• **Work request**:
The records below should be set down in full, please, without any change.

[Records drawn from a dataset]
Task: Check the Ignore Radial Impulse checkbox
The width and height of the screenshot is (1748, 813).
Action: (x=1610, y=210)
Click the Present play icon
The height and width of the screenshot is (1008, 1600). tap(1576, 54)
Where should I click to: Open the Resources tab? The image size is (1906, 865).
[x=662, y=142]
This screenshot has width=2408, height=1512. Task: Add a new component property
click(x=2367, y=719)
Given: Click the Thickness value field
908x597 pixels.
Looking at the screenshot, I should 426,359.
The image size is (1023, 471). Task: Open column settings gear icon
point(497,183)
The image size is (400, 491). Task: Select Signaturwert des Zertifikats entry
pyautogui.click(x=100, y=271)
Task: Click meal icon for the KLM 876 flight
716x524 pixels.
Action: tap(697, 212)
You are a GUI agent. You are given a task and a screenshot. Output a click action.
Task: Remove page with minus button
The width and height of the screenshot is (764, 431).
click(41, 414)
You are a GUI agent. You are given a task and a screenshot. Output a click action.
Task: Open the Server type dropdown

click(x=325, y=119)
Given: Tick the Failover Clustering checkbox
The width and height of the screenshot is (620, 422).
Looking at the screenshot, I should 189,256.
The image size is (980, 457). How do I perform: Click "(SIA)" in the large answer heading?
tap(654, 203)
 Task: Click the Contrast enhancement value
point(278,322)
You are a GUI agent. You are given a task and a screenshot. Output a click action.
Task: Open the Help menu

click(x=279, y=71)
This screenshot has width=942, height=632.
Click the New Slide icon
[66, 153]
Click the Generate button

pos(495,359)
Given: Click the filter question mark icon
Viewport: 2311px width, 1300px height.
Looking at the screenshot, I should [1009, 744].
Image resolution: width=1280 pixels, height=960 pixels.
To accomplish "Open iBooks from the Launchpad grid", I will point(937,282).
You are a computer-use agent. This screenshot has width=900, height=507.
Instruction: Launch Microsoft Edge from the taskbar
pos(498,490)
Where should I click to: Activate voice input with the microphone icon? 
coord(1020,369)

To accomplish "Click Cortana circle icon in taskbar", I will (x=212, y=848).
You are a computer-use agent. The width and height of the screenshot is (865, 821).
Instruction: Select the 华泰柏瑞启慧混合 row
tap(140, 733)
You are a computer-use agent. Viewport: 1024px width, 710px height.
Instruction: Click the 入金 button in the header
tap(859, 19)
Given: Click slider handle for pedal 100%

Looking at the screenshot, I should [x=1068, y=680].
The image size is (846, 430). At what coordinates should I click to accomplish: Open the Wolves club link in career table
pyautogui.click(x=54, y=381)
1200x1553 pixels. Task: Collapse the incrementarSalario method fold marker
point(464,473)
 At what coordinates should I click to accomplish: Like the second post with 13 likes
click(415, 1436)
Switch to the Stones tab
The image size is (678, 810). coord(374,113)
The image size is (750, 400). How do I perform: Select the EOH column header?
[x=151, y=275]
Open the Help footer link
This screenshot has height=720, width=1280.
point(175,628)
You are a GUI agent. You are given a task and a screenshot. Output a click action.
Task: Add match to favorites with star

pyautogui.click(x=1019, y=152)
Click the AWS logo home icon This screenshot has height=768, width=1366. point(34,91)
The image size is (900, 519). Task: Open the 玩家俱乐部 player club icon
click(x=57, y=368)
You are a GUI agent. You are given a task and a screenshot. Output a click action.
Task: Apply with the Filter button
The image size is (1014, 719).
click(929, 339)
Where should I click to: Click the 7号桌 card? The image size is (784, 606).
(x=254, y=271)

• **Answer area**:
Task: Check the Ignore Radial Impulse checkbox
The width and height of the screenshot is (1748, 813).
Action: (x=1610, y=210)
Click the Present play icon
The height and width of the screenshot is (1008, 1600). tap(1576, 54)
Where should I click to: Open the Resources tab? The image size is (1906, 865).
[x=662, y=142]
This screenshot has width=2408, height=1512. Task: Add a new component property
click(x=2367, y=719)
Given: Click the Thickness value field
908x597 pixels.
Looking at the screenshot, I should 426,359.
The image size is (1023, 471). Task: Open column settings gear icon
point(497,183)
The image size is (400, 491). Task: Select Signaturwert des Zertifikats entry
pyautogui.click(x=100, y=271)
Task: Click meal icon for the KLM 876 flight
716x524 pixels.
Action: tap(697, 212)
You are a GUI agent. You are given a task and a screenshot. Output a click action.
Task: Remove page with minus button
The width and height of the screenshot is (764, 431).
click(41, 414)
You are a GUI agent. You are given a task and a screenshot. Output a click action.
Task: Open the Server type dropdown

click(x=325, y=119)
Given: Tick the Failover Clustering checkbox
The width and height of the screenshot is (620, 422).
Looking at the screenshot, I should 189,256.
The image size is (980, 457). How do I perform: Click "(SIA)" in the large answer heading?
tap(654, 203)
 Task: Click the Contrast enhancement value
point(278,322)
You are a GUI agent. You are given a task and a screenshot. Output a click action.
Task: Open the Help menu

click(x=279, y=71)
This screenshot has width=942, height=632.
Click the New Slide icon
[66, 153]
Click the Generate button

pos(495,359)
Given: Click the filter question mark icon
Viewport: 2311px width, 1300px height.
Looking at the screenshot, I should [1009, 744].
Image resolution: width=1280 pixels, height=960 pixels.
To accomplish "Open iBooks from the Launchpad grid", I will point(937,282).
You are a computer-use agent. This screenshot has width=900, height=507.
Instruction: Launch Microsoft Edge from the taskbar
pos(498,490)
Where should I click to: Activate voice input with the microphone icon? 
coord(1020,369)

To accomplish "Click Cortana circle icon in taskbar", I will (x=212, y=848).
You are a computer-use agent. The width and height of the screenshot is (865, 821).
Instruction: Select the 华泰柏瑞启慧混合 row
tap(140, 733)
You are a computer-use agent. Viewport: 1024px width, 710px height.
Instruction: Click the 入金 button in the header
tap(859, 19)
Given: Click slider handle for pedal 100%

Looking at the screenshot, I should [x=1068, y=680].
The image size is (846, 430). At what coordinates should I click to accomplish: Open the Wolves club link in career table
pyautogui.click(x=54, y=381)
1200x1553 pixels. Task: Collapse the incrementarSalario method fold marker
point(464,473)
 At what coordinates should I click to accomplish: Like the second post with 13 likes
click(415, 1436)
Switch to the Stones tab
The image size is (678, 810). coord(374,113)
The image size is (750, 400). How do I perform: Select the EOH column header?
[x=151, y=275]
Open the Help footer link
This screenshot has height=720, width=1280.
point(175,628)
You are a GUI agent. You are given a task and a screenshot. Output a click action.
Task: Add match to favorites with star

pyautogui.click(x=1019, y=152)
Click the AWS logo home icon This screenshot has height=768, width=1366. point(34,91)
The image size is (900, 519). Task: Open the 玩家俱乐部 player club icon
click(x=57, y=368)
You are a GUI agent. You are given a task and a screenshot. Output a click action.
Task: Apply with the Filter button
The image size is (1014, 719).
click(929, 339)
Where should I click to: Click the 7号桌 card? The image size is (784, 606).
(x=254, y=271)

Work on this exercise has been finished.